2016年4月10日

Hofesh Shechter Company 侯非胥謝克特舞團:Sun

時間:2016.4.10 2:30PM
名稱:Hofesh Shechter Company - Sun
地點:國家戲劇院

繼2012年的《政治媽媽 Political Mother》,今年Hofesh又再次來測試國家戲劇院的音響設備了。相較於《Political Mother》的政治正確性與容易選擇性,《SUN》將政治與既定秩序裡頭的共犯結構提出來討論,並以自嘲的方式進行舞作,讓作品一開始就秀出結尾,結尾也就是開始。
如同頭尾相咬的蛇,形成一個未曾起始,卻從未結束的無窮迴圈。

作品裡這樣的輪迴出現了四次:羊與狼、羊與原住民、原住民與軍人、再到最後強弱關係不那麼清楚的嘻哈帽兜人與商人。第一次結束時還尚未意會過來,等到弱肉強食與強取豪奪的印象在第二輪重新展開,一切就都明朗了:日子不斷的重來,太陽升起,紅日如不停歇的戰燹,曬著大地荒蕪,一次又一次的將生機與希望炙燒焚烤。特別是有個繫著黑色領帶的男人,總會出來提醒大家又要「再一次」了,把其實該是血淋淋的現實,以一種詭異的驕傲自信,還有不合理誇張的訕笑,像是秀場導演一般,伸手張開地呈現給大家。

有時會覺得很神奇,怎麼最近正在接觸的書或影像,總能如此契合的和同時期看的演出相呼應。或許是劇場作品多半反映社會,而人類總是愚蠢的重蹈覆輒吧!看《SUN》的前一個星期,我正巧看完了Ilan Ziv的紀錄片《Capitalisme - 你所不知道的資本主義》。《SUN》所提及的殖民,正巧就是從資本主義而來。資本主義的崛起,無意間合理化了帝國殖民主義,英國便是當初奉行此項主義的創始成員。為了要替國內商品尋找市場與達到利潤最大化,而有了大三角貿易路線 (從歐洲運國內商品到非洲、再從非洲運黑奴到中南美洲、最後將中南美洲的作物與產品運回歐洲),並以武力向外擴張。因此,當我看演出時,腦袋所想到的都是自由經濟的入侵,甚至連最後整齊劃一的軍隊行進,我所對應的印象都是人的身體如機械的單一化,也是資本主義裡,人 (或是勞動力) 是一種可以奴役與標價買賣的商品。
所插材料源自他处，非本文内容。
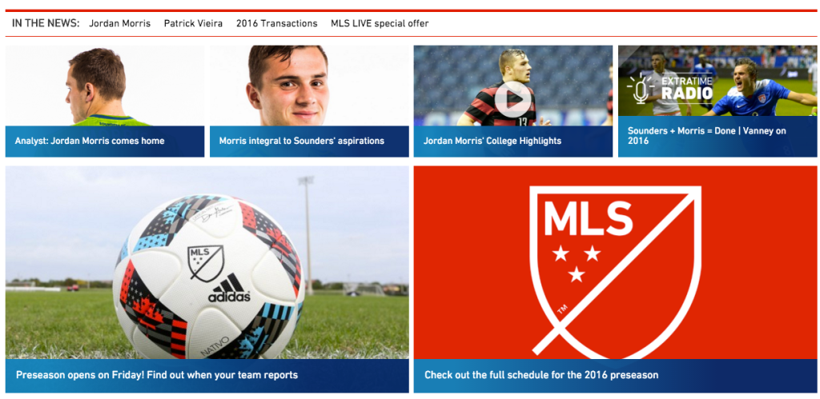Open the 2016 Transactions link
Screen dimensions: 820x399
(x=276, y=23)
那個年代的道德謬誤,讓殖民成了正向進步的象徵,因而在改編自《學院報告》的《卡夫卡的猴子 Kafka's Monkey》,並非一言堂的純然批判,而是一方面控訴人類的自私,另一方面又興奮於知識與文明的開啟。單向的責怪奴隸制度 (A奴役B) 或是船堅炮利 (A攻打B),是無法打擊殖民的「正當性」的,畢竟在當時,沒有人認為這是錯誤。再者,口白裡的那句「在這個製作裡,沒有任何一隻動物受傷」,在我看來已經說明了一切。當這句話第一次出現時,觀眾們以為是笑話,笑了。但第二次出現這句話時,經過了近一小時的轟炸,使得這句話成了最顯而易見的諷刺,連帶之後搭著古典音樂重複的舞蹈動作都是天大的笑話 (我真愛中文的雙關)是故,我非常不喜歡快要結束時,觀眾席亮大燈的說教口白。口白裡談論的多半是身體實質的暴力,而忽略了思想上的箝制與殖民。然而思想上箝制與殖民的對象,不是只有生存弱勢的弱者 (如黑奴),而是有更廣泛的洗腦層面,包含進行殖民的殖民者被無止盡的進步願景給洗腦,說得太明的結果反而限制與打破了觀眾對於舞作的想像與詮釋。
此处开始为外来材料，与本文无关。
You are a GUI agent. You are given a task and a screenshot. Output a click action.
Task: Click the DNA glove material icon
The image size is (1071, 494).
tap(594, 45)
至於那些畫著羊、狼、原民與軍人的板子,則是另一個值得討論的故事。Susan Sontag在討論戰爭與攝影倫理的著作《旁觀他人之痛苦 Regarding the Pain of Others》裡,選擇了完全不放照片來闡述自身對於戰爭攝影的理念。Sontag認為,戰爭的合理性與爭議,不是照片就可以說明的,而是文字。將攝真的相片延伸到影像,當羊與狼擺在一起,我們自然會以為,羊是弱、狼是強。同理,原民與軍人也是一樣。不過,當嘻哈帽兜人與原民放在一起呢?或是嘻哈帽兜人面對著完全未知的對象呢 (有一段是板子的背面朝觀眾)?還有那一直到最後才現身於人群中的商人?
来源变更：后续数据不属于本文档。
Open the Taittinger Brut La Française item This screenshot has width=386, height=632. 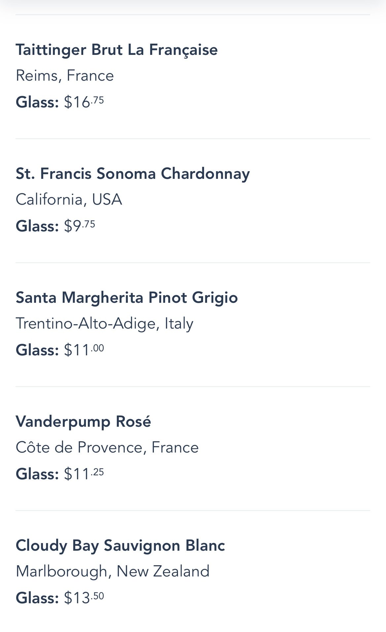(x=117, y=50)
然後,我想起了重複了好幾次的口白:「你永遠抓不到我們,我們就藏在你們之中。」巨觀來看,究竟是誰推動了文明前進,又是誰淨化了邪惡的念頭。人與社會的關係演變,道德與操守的反動,以及時不時會冒出的對當代的反省,太陽還是一樣燒著,這一回的日子又過到哪裡了,迷惘的人們找著下一個出口了嗎?

後記...
舞作的口白非常多,還特地配合台灣演出而翻成中文。演出前還有點擔心講中文會不會怪怪的 (這是哪種心態我也不太懂),沒想到卻意外的適合,感覺也搭。所以張建明不只是會跳舞,口條也好~。